A Black woman with a gold hoop nose ring and dark red lipstick stares directly at the camera, smiling. She has light brown curly hair in a bun and wears a black headband tied in a knot. She is wearing a dark red blouse that matches the lipstick color and large gold hoop earrings. She has one hand laid flat on her chest, showing her periwinkle blue nail polish.
Courtesy of Khiara Bridges

Khiara M. Bridges is a professor of law at the University of California, Berkeley, School of Law and anthropologist specializing in the intersectionality of race, class, reproductive justice and law. Bridges studies how reproductive rights law and biomedical ethics reinforce racial inequalities in the U.S.; her ethnographic studies in hospitals have informed her scholarship on the ways that race and class impact the wellbeing of pregnant people. She teaches courses in criminal law, reproductive rights and justice, environmental justice and family law. She is also the author of three books: Reproducing Race: An Ethnography of Pregnancy as a Site of Racialization (2011), The Poverty of Privacy Rights (2017) and Critical Race Theory: A Primer (2019). 

You can listen to Khiara Bridges here.

Other sources of interest this week

On Tuesday, President Joe Biden told the U.N. General Assembly that the U.S. is starting "a new era of relentless diplomacy" following the withdrawal of U.S. troops from Afghanistan last month. This comes after the Pentagon acknowledged it had killed an aid worker, seven children and two other civilians in a drone strike in Kabul during the withdrawal, leaving questions about what the future of U.S. and Middle East relations could look like.  

Maggy Zenger is a professor of practice and affiliated faculty member of the Center for Middle Eastern Studies at the University of Arizona.

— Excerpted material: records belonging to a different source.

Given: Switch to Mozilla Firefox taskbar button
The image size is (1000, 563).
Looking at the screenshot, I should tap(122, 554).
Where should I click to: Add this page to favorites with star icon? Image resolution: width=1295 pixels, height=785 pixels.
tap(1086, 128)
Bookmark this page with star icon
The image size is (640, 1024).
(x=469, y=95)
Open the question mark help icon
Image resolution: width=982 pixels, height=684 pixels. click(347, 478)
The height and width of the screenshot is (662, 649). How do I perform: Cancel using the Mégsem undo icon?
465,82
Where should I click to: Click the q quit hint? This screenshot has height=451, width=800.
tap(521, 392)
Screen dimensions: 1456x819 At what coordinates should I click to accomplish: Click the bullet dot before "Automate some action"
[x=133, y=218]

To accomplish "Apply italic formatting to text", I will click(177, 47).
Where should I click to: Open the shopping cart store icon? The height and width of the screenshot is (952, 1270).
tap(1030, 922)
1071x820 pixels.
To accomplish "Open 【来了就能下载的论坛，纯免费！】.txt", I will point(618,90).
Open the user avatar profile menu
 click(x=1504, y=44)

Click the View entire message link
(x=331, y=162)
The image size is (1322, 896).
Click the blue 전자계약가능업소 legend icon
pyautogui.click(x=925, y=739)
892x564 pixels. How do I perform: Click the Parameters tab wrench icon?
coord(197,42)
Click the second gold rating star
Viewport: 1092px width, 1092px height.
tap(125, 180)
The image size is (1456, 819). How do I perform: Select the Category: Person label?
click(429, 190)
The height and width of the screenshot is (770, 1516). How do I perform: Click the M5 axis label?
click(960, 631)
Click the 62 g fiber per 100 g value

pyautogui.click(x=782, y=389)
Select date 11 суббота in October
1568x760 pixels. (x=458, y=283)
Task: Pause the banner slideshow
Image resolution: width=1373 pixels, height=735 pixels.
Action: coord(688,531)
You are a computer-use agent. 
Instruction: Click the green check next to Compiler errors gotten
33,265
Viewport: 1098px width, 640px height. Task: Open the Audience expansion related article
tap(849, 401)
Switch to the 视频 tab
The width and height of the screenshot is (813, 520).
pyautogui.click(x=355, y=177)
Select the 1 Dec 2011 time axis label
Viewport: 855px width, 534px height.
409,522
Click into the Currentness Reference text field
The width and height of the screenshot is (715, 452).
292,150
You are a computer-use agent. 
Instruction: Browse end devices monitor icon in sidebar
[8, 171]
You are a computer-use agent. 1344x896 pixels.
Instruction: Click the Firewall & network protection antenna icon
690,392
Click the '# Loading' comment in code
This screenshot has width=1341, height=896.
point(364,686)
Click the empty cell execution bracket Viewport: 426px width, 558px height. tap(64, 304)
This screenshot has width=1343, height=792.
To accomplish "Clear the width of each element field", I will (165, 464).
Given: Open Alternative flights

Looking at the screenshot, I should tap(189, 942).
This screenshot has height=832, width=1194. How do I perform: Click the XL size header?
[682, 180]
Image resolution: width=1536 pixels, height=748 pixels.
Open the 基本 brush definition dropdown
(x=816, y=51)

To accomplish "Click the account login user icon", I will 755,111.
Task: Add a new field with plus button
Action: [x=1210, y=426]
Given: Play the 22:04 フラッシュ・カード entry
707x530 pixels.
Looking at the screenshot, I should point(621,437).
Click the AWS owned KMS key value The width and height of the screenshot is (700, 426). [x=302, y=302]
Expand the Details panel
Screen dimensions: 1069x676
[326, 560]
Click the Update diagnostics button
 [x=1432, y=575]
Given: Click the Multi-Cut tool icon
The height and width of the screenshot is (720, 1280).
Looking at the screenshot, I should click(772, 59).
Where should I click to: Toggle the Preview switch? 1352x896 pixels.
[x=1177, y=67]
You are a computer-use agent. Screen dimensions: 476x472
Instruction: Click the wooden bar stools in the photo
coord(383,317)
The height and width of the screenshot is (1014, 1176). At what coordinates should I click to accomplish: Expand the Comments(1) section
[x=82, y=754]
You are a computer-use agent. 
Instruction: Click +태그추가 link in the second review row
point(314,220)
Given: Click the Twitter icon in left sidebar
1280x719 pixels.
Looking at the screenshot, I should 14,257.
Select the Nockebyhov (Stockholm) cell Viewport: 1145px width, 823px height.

Zenger’s work focuses on Middle East journalism. She was the Iraq country director of the Institute for War and Peace Reporting in Iraq for nearly two years, starting centers in Baghdad and Sulaimani to train Iraqi journalists. Zanger has developed several new global journalism classes at UA, including Media Coverage of International Crises, International Opinion Writing and Reporting the Middle East.
Sources of the Week on the news

Georges Benjamin spoke to NPR about the consequences of having unvaccinated students on college campuses. Nalini Nadkarni spoke to Iowa Public Radio about her work studying the complexity of tree canopy ecosystems. Lanhee Chen went on News Nation Now to discuss the recent California recall vote. Ellen Wu spoke to The Los Angeles Times about the model minority myth. Shashi Shekhar spoke to StateTech about innovations to improve management of municipal cars and trucks. William Spriggs spoke to the Financial Times about a recent rise in Black unemployment rates.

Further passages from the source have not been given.